● **EXERCISE**:
Transcribe, word for word, only the lines from the one containing "Click the Zero 3108T keyboard icon" through the end of the material below. Pictures stay out.

● **DATA**:
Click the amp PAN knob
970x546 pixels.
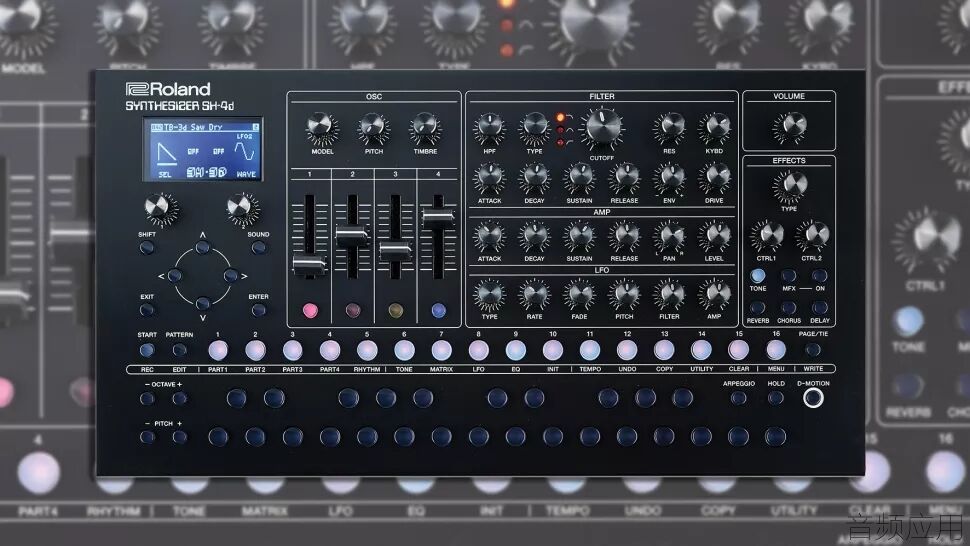669,236
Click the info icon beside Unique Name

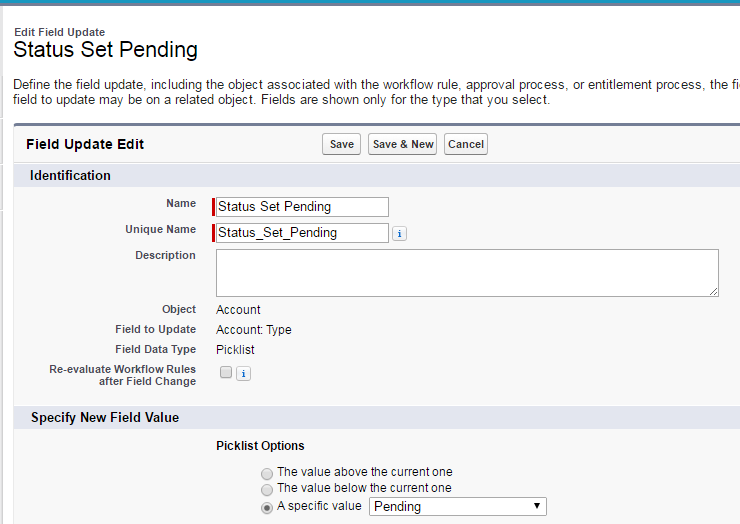(x=399, y=233)
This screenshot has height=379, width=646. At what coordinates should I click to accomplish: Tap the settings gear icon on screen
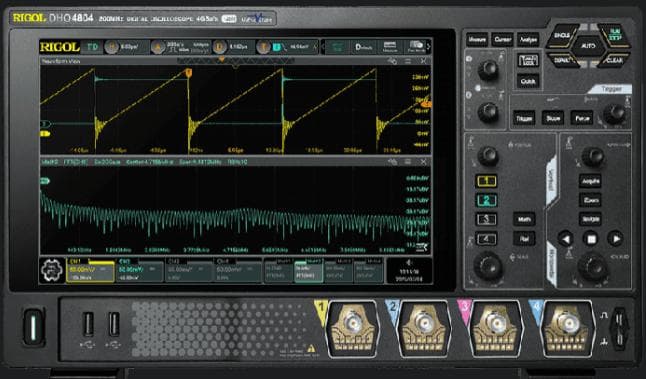pyautogui.click(x=52, y=270)
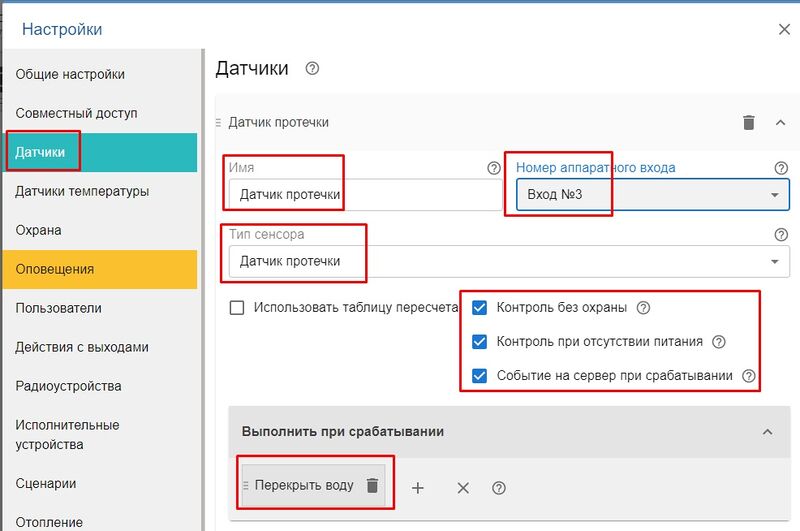Open Датчики температуры in sidebar

82,191
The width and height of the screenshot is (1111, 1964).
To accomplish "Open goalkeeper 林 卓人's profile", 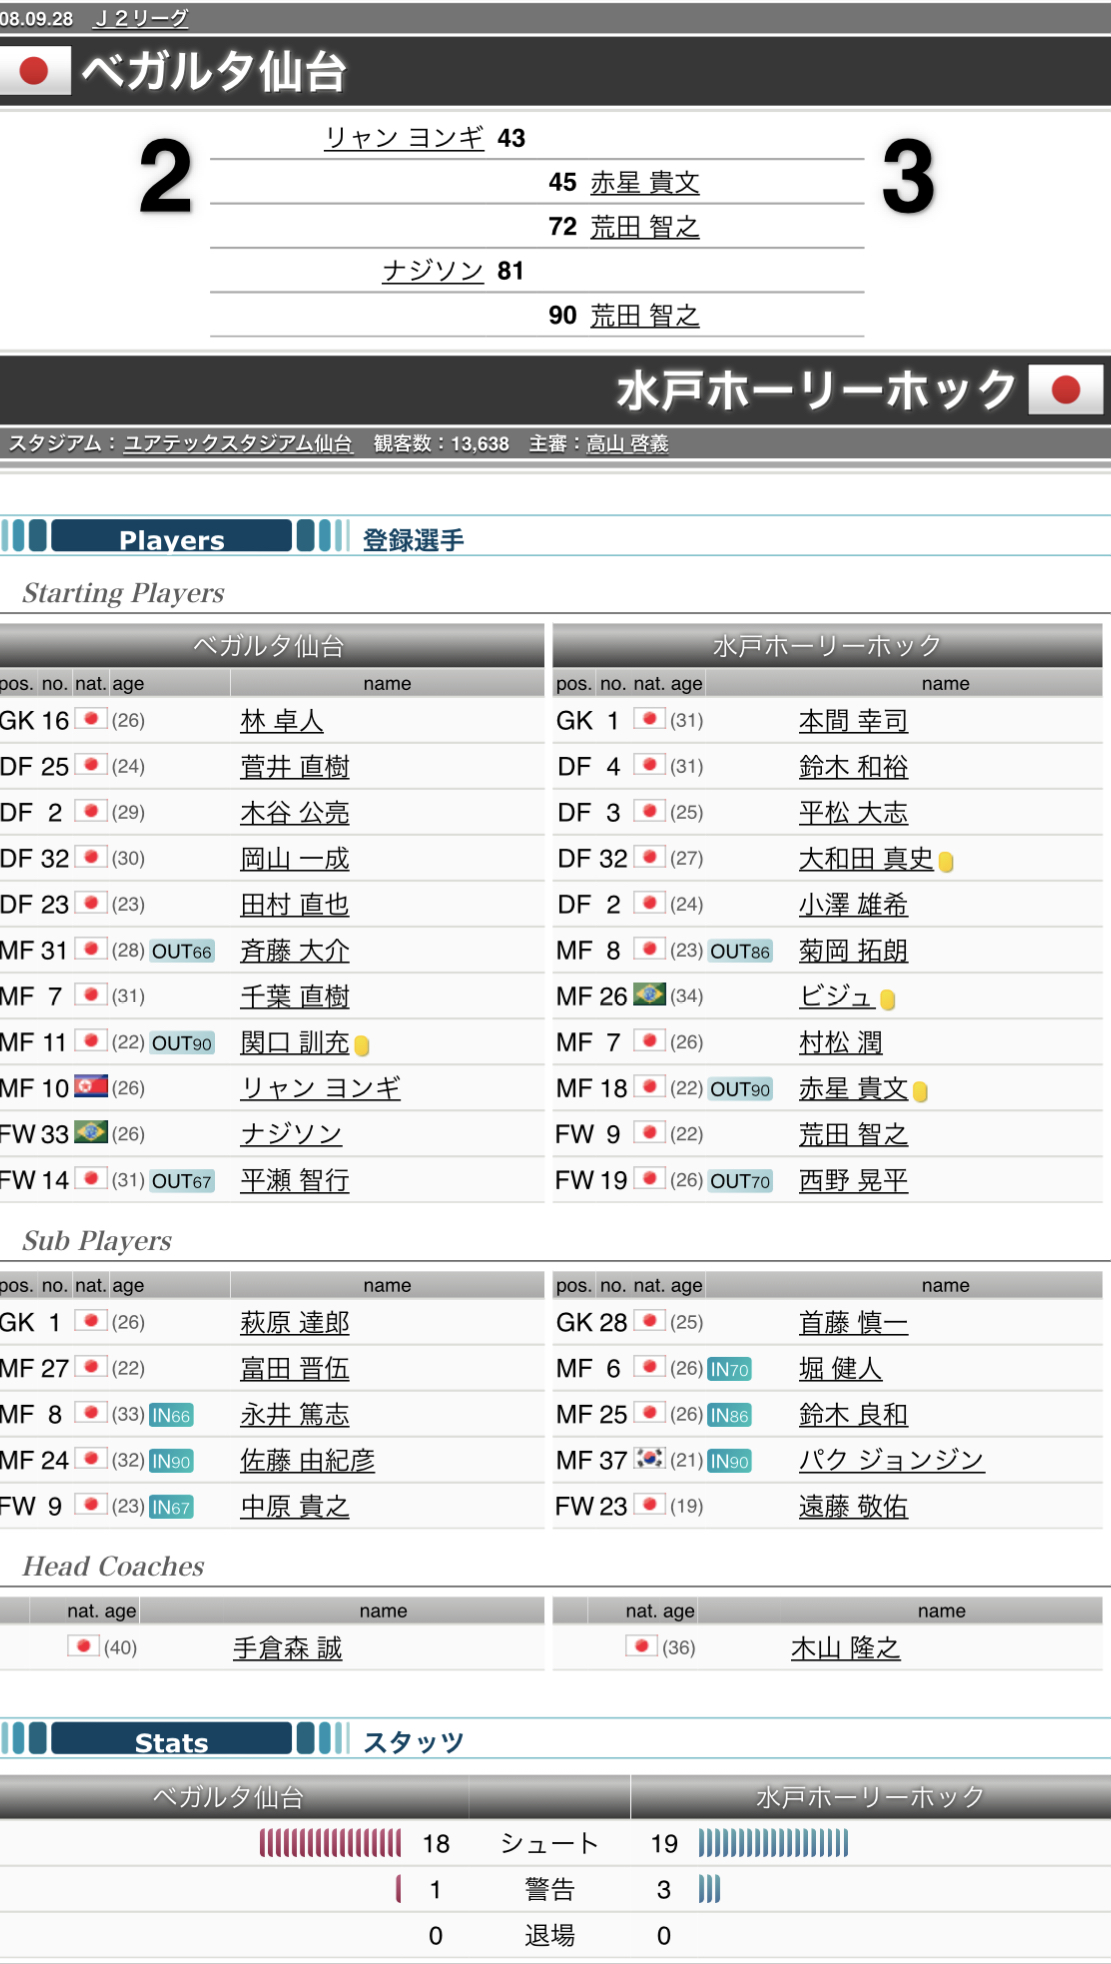I will point(281,720).
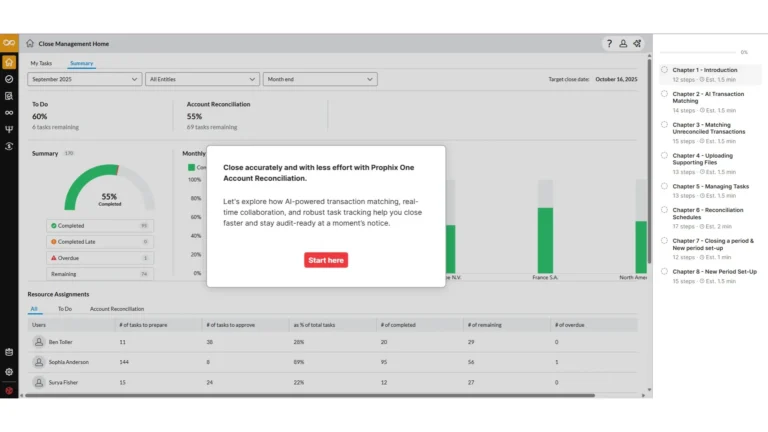Expand the All Entities dropdown
The image size is (768, 432).
202,79
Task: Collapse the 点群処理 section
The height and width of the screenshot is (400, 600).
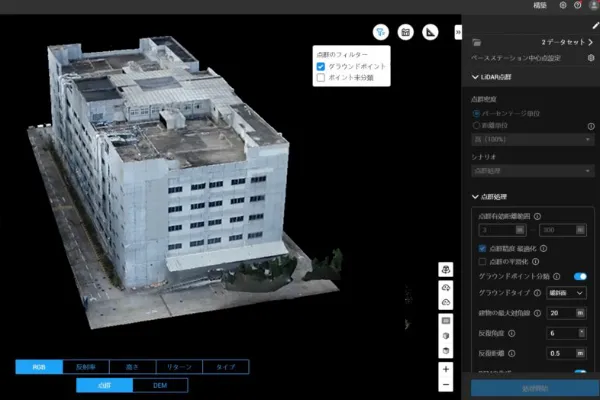Action: click(x=476, y=197)
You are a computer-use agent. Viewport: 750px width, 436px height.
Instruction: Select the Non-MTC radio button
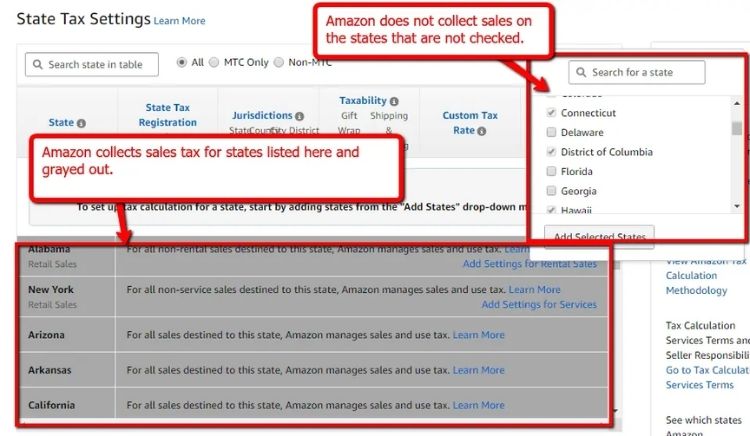coord(279,62)
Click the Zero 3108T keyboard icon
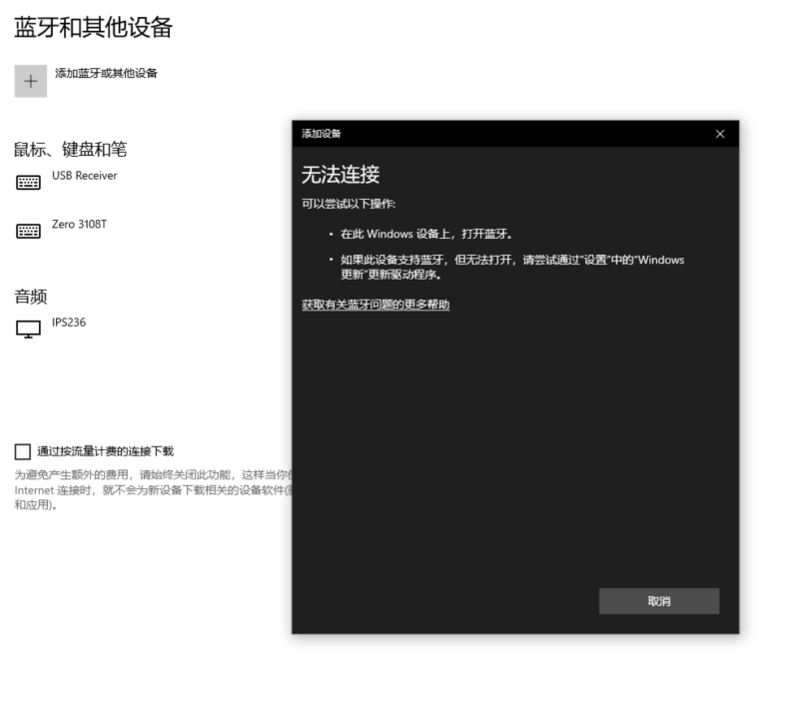 point(29,231)
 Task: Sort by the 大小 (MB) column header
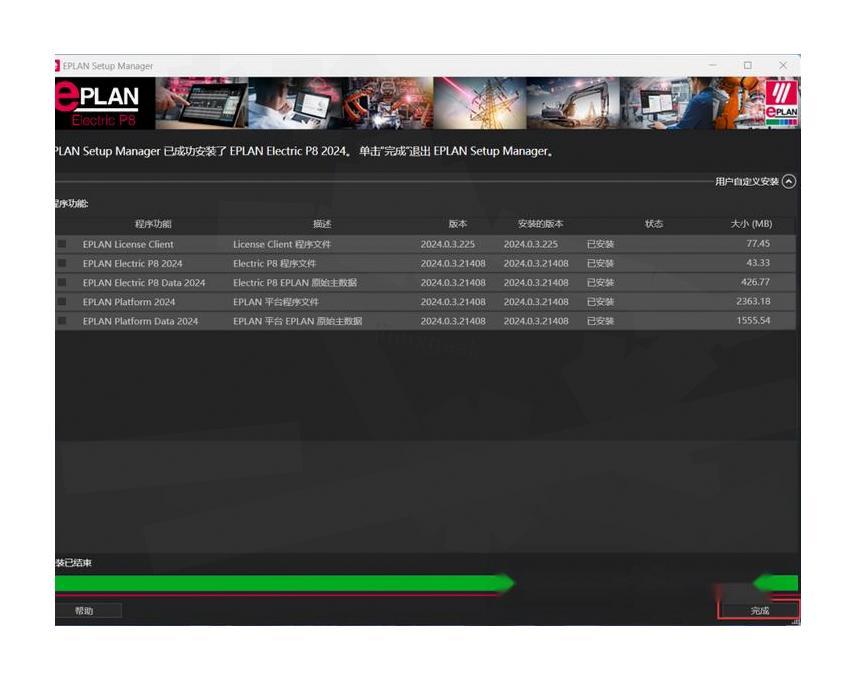pyautogui.click(x=751, y=224)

● **EXERCISE OUTPUT**:
Click the Zero 3108T keyboard icon
 point(29,231)
 Task: Sort by the 大小 (MB) column header
pyautogui.click(x=751, y=224)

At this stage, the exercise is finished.